City took the lead when on 17 minutes Lewie Coyle hung up a cross from close to the right-hand byline for Keane Lewis-Potter to nod home at the far post despite the best efforts of Jamie Jones in the visitors’ goal.
The Latics hit back within 60 seconds through Joe Dodoo’s close-range strike, though Mallik Wilks’ clever backheel teed up George Honeyman to restore the home advantage with a drilled finish on 22 minutes.
Athletic had been very much in the contest until this point, though conceding for a second time seemed to knock the stuffing out of them.
And City went on to wrap up the points in the 66th-minute, Josh Magennis nodding in after Wilks headed Regan Slater’s right-wing cross back across goal.
“We were poor for 20-25 minutes, there’s no getting away from that, even though we went 1-0 up. But after that I thought we were in total control. We went on and could have had more really. I think that second half we were really dominant.
“It was one of those days where we were a little bit edgy early in the game, I think the boys were maybe a wee bit eager to try and get the job done.
“But, once we showed that calmness and control from 25-30 minutes in, it only looked like there was going to be one winner.
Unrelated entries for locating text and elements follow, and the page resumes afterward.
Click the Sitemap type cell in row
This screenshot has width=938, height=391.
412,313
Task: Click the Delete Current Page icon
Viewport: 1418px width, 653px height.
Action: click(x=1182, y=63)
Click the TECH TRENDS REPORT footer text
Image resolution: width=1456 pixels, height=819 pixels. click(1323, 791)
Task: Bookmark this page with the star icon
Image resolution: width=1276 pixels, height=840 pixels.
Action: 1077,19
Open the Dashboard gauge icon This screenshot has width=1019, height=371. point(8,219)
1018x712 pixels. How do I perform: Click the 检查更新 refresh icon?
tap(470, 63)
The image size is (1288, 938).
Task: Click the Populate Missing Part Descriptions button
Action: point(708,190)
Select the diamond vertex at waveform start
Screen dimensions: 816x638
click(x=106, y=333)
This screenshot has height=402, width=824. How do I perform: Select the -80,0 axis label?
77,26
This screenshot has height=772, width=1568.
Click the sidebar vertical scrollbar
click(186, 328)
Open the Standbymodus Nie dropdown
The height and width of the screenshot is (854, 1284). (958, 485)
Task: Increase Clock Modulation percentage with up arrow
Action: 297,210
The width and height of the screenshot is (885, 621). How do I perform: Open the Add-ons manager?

“There was desperation to win that title and when there’s desperation sometimes your performance can go a little bit, but at half-time we settled them down a little bit and just said ‘just be a bit more calm in our play, be more disciplined in our shape’, and I definitely thought we showed that in the second half.
“We looked a threat every time we went forward.”
Hull City: Ingram; Coyle, Jones, Greaves, Elder; Honeyman (Crowley 79), Smallwood (Slater 58), Docherty; Wilks (Eaves 79), Magennis (Whyte 67), Lewis-Potter. Unused substitutes: Long, Burke, Emmanuel.
Wigan Athletic: Jones; Darikwa, Tilt, Johnston, Robinson; L.Evans, Ojo (Clough 84); Lang (Gardner 80), Keane (Aasgaard 80), Solomon-Otabor (Joseph 76); Dodoo (Proctor 84). Unused substitutes: O.Evans, Whelan.